I tug her down beside me. Kiss her mouth.
This is the last time.
CHAPTER TWELVE
RED
I’m standing by the black Mercedes Race rented, but I can’t get in. My bags are in the trunk. The driver is watching in his rear-view. With every passing second, another fraction of a penny for his gas.
But I can’t move. Race’s hand is locked in mine, but the door is open. His eyes, his face, his big body—with everything, he’s urging me inside the car.
I look up at him, and I can’t even talk, because I’m lost again. I don’t know how it’s possible that this happened. That I feel so attached so someone I’ve known such a short amount of time. I don’t know how it’s possible that I can’t stay.
Tears fill my eyes, and I blink them away. Race runs his hand over my hair.
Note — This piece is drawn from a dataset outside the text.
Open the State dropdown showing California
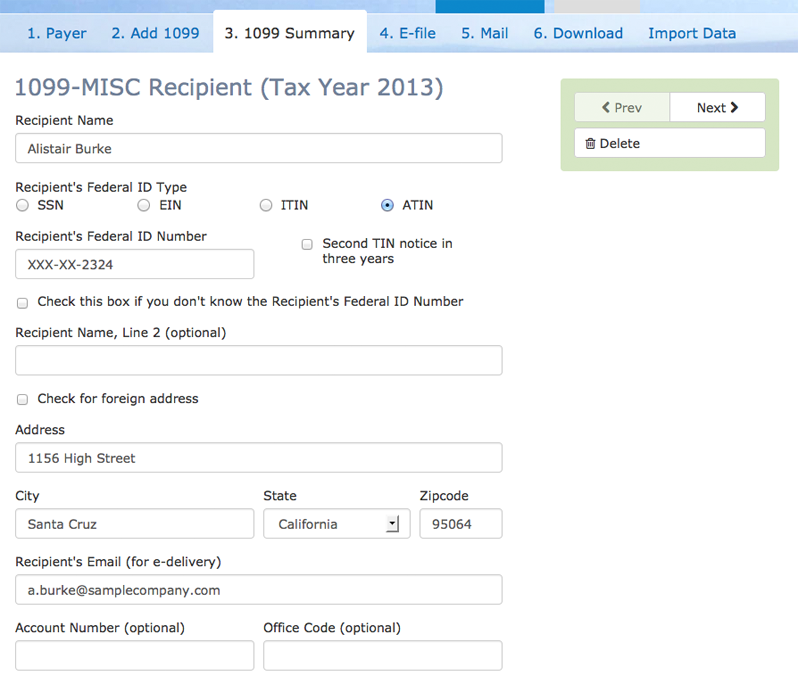Screen dimensions: 798x692 pos(336,524)
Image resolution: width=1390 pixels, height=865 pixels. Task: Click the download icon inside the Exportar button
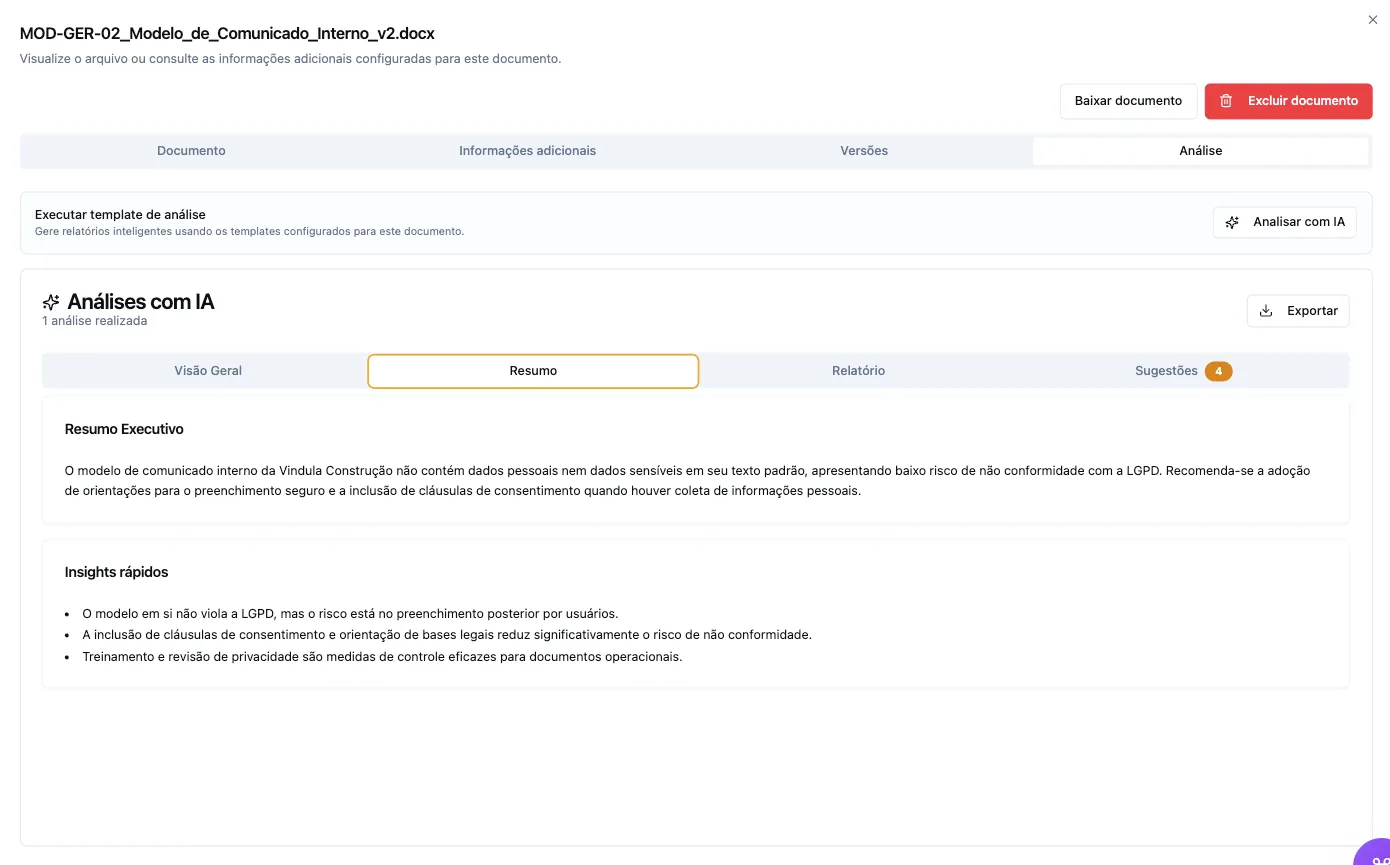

“You’re a good girl, baby. So good. You deserve nothing but the best.” He kisses my cheek, so chaste and soft it makes me shiver.
My throat’s so tight, it’s hard to say, “I liked being your fuck doll.”
“I would keep you if I could. Fill you with my cock all day and night. Punish that sweet ass. Red, I’m leaving here. Don’t wait for me to find you. I won’t. Don’t come back for a while. Let things settle. Try to find a way to settle, too.” He rubs his thumb down my cheek, looks into my eyes. “What do you love, Red?
I swallow. I can think of only one thing. “Writing.”
“So write. Write anything you want, baby.”
I swallow past the huge lump in my throat and shake my head. “I don’t want to write. I just want you.”
He steps back a little, still holding my hand. “I don’t deserve you, baby doll.”